Assigned task: Which lines in the data below contain the string "Home"? Show each one.

Given data:
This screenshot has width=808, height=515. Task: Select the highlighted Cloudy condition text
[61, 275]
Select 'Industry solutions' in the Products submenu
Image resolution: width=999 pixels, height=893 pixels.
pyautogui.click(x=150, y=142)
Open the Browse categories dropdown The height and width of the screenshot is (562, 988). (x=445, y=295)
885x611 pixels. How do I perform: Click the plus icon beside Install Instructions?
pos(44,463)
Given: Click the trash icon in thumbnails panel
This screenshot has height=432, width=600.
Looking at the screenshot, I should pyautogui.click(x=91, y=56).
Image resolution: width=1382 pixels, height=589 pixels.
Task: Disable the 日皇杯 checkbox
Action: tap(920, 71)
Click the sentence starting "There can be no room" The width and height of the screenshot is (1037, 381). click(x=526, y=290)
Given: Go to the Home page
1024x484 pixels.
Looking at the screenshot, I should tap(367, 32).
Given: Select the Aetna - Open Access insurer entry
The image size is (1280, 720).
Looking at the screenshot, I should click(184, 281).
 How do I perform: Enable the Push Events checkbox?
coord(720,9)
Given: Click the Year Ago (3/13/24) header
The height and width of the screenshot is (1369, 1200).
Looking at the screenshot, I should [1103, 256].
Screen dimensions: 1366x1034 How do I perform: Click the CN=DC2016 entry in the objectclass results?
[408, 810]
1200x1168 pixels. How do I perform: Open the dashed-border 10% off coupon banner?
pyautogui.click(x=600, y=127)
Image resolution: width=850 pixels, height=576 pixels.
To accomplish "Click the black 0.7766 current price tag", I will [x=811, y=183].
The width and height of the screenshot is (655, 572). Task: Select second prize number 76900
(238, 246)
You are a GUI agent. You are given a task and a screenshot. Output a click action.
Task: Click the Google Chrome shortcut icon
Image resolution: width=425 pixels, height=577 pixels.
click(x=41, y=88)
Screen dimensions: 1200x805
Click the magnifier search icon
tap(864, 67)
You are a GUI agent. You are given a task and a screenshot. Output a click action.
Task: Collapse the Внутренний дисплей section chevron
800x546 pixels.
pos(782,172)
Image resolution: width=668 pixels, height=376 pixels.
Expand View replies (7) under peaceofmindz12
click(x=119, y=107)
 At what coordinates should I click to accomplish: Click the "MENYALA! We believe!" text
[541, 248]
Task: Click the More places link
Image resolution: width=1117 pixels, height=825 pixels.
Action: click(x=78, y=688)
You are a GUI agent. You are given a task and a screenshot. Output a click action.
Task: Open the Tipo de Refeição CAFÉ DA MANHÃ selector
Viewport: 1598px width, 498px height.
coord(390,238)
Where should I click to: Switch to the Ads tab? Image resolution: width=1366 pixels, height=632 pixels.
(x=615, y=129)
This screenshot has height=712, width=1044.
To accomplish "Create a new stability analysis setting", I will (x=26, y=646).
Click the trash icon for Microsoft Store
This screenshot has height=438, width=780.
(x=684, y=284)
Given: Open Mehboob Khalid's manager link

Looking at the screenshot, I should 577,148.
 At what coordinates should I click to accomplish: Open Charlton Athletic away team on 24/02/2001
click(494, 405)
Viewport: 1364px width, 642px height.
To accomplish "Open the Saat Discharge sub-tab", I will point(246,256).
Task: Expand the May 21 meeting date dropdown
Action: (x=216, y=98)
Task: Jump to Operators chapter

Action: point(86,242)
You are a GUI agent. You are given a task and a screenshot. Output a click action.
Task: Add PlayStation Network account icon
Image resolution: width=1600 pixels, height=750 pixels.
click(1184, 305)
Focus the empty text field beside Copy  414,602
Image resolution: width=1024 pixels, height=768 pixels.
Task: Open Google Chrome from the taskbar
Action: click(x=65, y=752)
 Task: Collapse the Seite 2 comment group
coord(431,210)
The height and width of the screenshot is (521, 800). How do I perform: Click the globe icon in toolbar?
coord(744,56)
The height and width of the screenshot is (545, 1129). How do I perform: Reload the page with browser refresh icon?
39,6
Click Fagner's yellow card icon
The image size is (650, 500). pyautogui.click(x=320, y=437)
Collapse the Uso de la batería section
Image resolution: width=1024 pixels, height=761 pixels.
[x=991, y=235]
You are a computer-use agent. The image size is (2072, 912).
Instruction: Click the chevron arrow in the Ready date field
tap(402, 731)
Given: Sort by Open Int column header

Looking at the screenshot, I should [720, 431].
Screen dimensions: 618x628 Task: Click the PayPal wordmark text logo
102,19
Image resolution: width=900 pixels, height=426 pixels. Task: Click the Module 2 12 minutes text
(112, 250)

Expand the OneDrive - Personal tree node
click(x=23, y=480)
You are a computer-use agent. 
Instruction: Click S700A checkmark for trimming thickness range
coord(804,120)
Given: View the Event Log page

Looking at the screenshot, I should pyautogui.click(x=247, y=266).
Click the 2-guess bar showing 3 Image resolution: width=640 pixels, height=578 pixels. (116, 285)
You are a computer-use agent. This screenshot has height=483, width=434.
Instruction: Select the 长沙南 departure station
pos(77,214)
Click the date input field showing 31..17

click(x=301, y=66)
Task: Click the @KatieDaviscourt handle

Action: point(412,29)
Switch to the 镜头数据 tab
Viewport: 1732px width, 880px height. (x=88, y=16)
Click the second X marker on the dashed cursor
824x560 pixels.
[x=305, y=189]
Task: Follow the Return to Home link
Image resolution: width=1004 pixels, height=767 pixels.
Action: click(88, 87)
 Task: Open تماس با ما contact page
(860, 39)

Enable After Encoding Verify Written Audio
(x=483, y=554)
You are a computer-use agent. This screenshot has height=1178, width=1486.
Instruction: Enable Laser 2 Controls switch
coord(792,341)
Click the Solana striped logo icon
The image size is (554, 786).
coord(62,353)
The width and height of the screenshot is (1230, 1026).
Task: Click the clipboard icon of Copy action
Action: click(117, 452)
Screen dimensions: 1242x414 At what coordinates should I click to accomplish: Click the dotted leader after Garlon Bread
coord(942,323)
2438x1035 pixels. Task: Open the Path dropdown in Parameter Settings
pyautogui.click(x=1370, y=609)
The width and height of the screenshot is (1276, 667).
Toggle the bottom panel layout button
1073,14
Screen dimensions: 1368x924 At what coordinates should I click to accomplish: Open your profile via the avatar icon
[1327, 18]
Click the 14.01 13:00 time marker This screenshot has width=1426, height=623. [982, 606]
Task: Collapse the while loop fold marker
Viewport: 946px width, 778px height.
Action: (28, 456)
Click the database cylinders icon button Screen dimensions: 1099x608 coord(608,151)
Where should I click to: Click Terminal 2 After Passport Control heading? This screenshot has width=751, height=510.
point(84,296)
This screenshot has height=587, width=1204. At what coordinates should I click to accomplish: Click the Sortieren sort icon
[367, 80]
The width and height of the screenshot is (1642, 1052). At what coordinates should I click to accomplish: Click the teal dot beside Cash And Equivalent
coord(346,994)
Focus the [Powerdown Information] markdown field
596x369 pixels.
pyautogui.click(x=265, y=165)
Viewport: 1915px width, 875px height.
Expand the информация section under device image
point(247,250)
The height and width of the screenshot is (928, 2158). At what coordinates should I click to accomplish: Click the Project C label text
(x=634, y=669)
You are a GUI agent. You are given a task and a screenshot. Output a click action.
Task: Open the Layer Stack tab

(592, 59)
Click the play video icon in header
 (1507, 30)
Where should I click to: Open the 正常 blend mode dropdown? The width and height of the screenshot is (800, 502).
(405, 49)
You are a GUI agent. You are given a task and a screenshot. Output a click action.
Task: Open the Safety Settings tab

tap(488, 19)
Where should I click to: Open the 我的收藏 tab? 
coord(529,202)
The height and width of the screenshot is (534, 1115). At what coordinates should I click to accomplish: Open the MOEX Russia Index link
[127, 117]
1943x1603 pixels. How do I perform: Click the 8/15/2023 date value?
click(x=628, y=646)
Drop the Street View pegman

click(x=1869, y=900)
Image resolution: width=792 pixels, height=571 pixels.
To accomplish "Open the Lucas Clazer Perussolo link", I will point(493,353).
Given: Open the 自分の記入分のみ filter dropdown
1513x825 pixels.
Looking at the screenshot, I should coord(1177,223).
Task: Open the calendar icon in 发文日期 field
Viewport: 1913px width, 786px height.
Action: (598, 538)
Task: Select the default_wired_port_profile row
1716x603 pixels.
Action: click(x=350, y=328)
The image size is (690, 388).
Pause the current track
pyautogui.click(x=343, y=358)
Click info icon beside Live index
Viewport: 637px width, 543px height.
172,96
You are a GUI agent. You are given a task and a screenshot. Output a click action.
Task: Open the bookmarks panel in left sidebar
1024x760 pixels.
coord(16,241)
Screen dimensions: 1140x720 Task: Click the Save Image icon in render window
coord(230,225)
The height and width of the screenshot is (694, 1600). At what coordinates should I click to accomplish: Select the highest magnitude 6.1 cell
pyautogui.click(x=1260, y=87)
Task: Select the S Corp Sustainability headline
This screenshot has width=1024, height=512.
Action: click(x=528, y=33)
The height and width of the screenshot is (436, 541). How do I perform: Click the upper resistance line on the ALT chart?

Task result:
Given: Go to the Home page
Task: Follow the Return to Home link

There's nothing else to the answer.